While studying cinema at the University of Southern California, Dan O'Bannon had made a science fiction comedy film with director John Carpenter and concept artist Ron Cobb entitled Dark Star.[14] The film included an alien which had been created using a spray-painted beach ball, and the experience left O'Bannon "really wanting to do an alien that looked real."[14][15] A few years later he began working on a similar story that would focus more on horror: "I knew I wanted to do a scary movie on a spaceship with a small number of astronauts", he later recalled, "Dark Star as a horror movie instead of a comedy."[14] Ronald Shusett, meanwhile, was working on an early version of what would eventually become Total Recall.[14][15] Impressed by Dark Star, he contacted O'Bannon and the two agreed to collaborate on their projects, choosing to work on O'Bannon's film first as they believed it would be less costly to produce.[14][15] O'Bannon had written twenty-nine pages of a script entitled Memory comprising what would become the film's opening scenes: a crew of astronauts awaken to find that their voyage has been interrupted because they are receiving a signal from a mysterious planetoid. They investigate and their ship breaks down on the surface.[15][16] He did not yet, however, have a clear idea as to what the alien antagonist of the story would be.[14]
O'Bannon soon accepted an offer to work on a film adaptation of Dune, a project which took him to Paris for six months.[14][17] Though the project ultimately fell through, it introduced him to several artists whose works gave him ideas for his science fiction story including Chris Foss, H. R. Giger, and Jean "Moebius" Giraud.[16] O'Bannon was impressed by Foss' covers for science fiction books, while he found Giger's work "disturbing":[14] "His paintings had a profound effect on me. I had never seen anything that was quite as horrible and at the same time as beautiful as his work. And so I ended up writing a script about a Giger monster."[16] After the Dune project collapsed O'Bannon returned to Los Angeles to live with Shusett and the two revived his Memory script.
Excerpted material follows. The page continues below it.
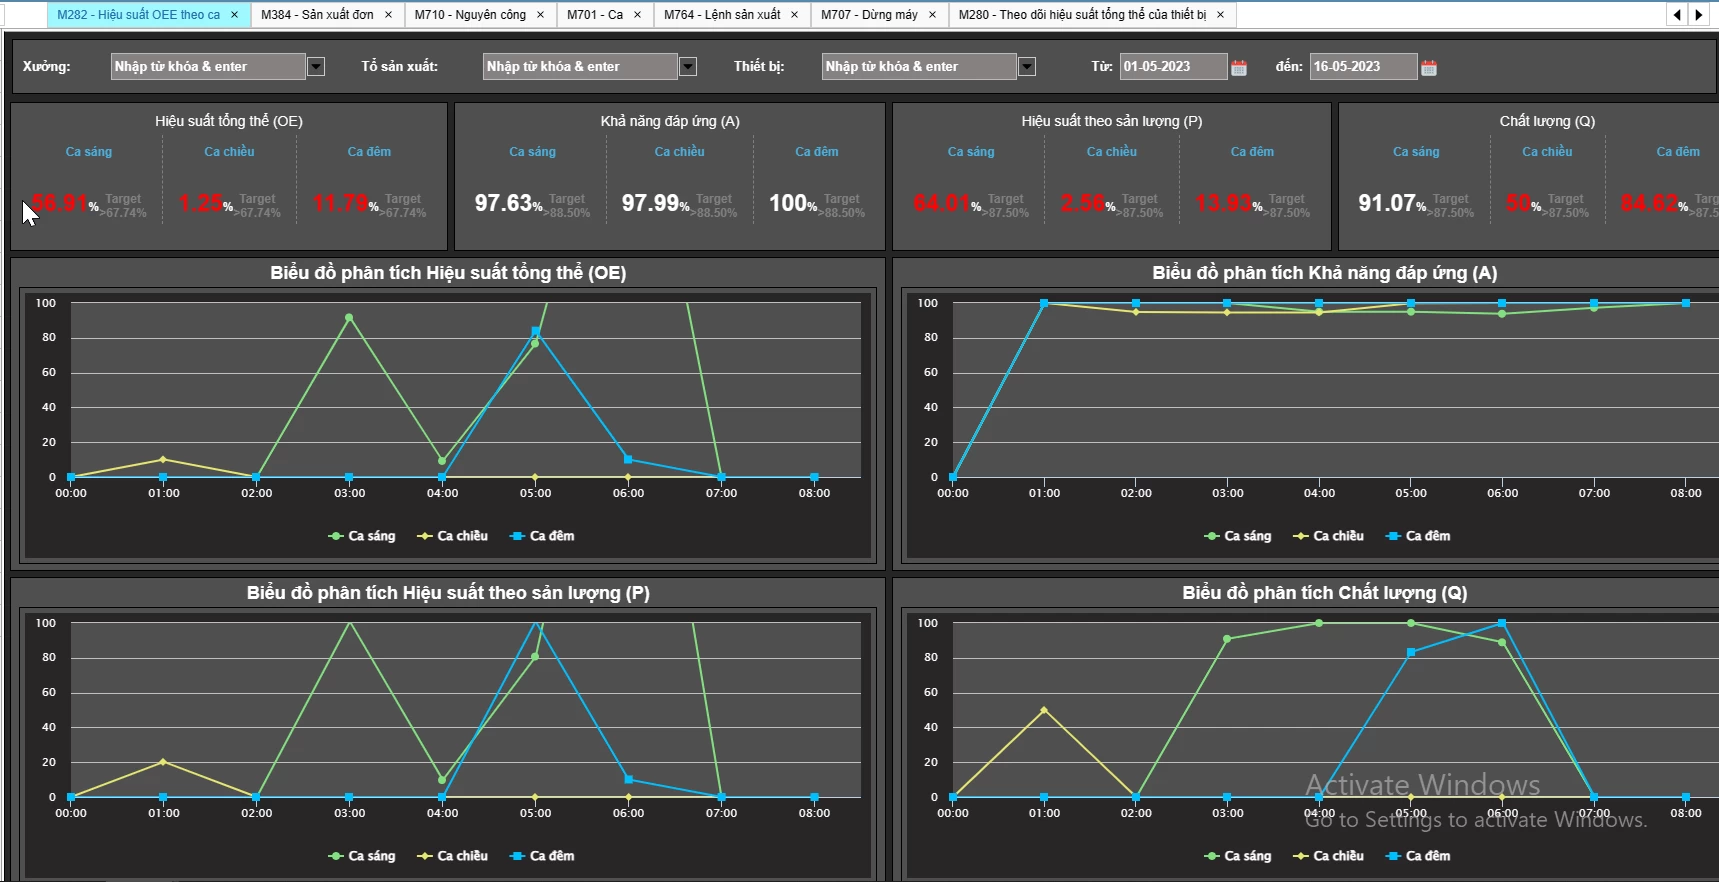The image size is (1719, 882).
Task: Expand the Tổ sản xuất dropdown list
Action: click(x=688, y=67)
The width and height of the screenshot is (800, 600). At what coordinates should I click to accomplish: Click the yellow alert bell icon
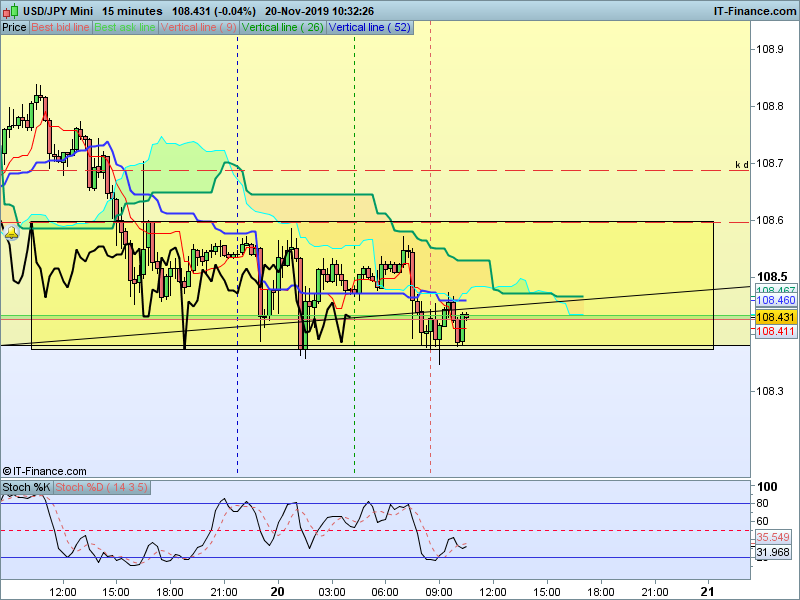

Shusett suggested that O'Bannon use one of his other film ideas, about gremlins infiltrating a B-17 bomber during World War II, and set it on the spaceship as the second half of the story.[16][17] The working title of the project was now Star Beast, but O'Bannon disliked this and changed it to Alien after noting the number of times that the word appeared in the script. He and Shusett liked the new title's simplicity and its double meaning as both a noun and adjective.[14][16][18] Shusett came up with the idea that one of the crew members could be implanted with an alien embryo that would later burst out of him, feeling that this was an interesting plot device by which the alien creature could get aboard the ship.[14][17]
In writing the script, O'Bannon drew inspiration from many previous works of science fiction and horror. He later stated that "I didn't steal Alien from anybody. I stole it from everybody!"[19] The Thing from Another World (1951) inspired the idea of professional men being pursued by a deadly alien creature through a claustrophobic environment.[19] Forbidden Planet (1956) gave O'Bannon the idea of a ship being warned not to land, and then the crew being killed one by one by a mysterious creature when they defy the warning.[19] Planet of the Vampires (1965) contains a scene in which the heroes discover a giant alien skeleton; this influenced the Nostromo crew's discovery of the alien creature in the derelict spacecraft.[19] O'Bannon has also noted the influence of "Junkyard" (1953), a short story by Clifford D. Simak in which a crew lands on an asteroid and discovers a chamber full of eggs.[15] He has also cited as influences Strange Relations by Philip José Farmer (1960), which covers alien reproduction, and various EC Comics horror titles carrying stories in which monsters eat their way out of people.[15]
With roughly eighty-five percent of the plot completed, Shusett and O'Bannon presented their initial script to several studios,[14] pitching it as "Jaws in space."[20] They were on the verge of signing a deal with Roger Corman's studio when a friend offered to find them a better deal and passed the script on to Walter Hill, David Giler, and Gordon Carroll, who had formed a production company called Brandywine with ties to 20th Century Fox.[14][21] O'Bannon and Shusett signed a deal with Brandywine, but Hill and Giler were not satisfied with the script and made numerous rewrites and revisions to it.[14][22] This caused tension with O'Bannon and Shusett, since Hill and Giler had very little experience with science fiction and according to Shusett: "They weren't good at making it better, or in fact at not making it even worse."[14] O'Bannon believed that they were attempting to justify taking his name off of the script and claiming it as their own.[14] Hill and Giler did add some substantial elements to the story, however, including the android character Ash which O'Bannon felt was an unnecessary subplot,[23] but which Shusett later described as "one of the best things in the movie...That whole idea and scenario was theirs."[14] In total Hill and Giler went through eight different drafts of the script, mostly concentrating on the Ash subplot but also making the dialogue more natural and trimming some sequences set on the alien planetoid.[24]
Despite the multiple rewrites, 20th Century Fox did not express confidence in financing a science fiction film. However, after the success of Star Wars in 1977 the studio's interest in the genre rose substantially. According to Carroll: "When Star Wars came out and was the extraordinary hit that it was, suddenly science fiction became the hot genre." O'Bannon recalled that "They wanted to follow through on Star Wars, and they wanted to follow through fast, and the only spaceship script they had sitting on their desk was Alien".[14] Alien was greenlit by 20th Century Fox at an initial budget of $4.2 million.[14][24]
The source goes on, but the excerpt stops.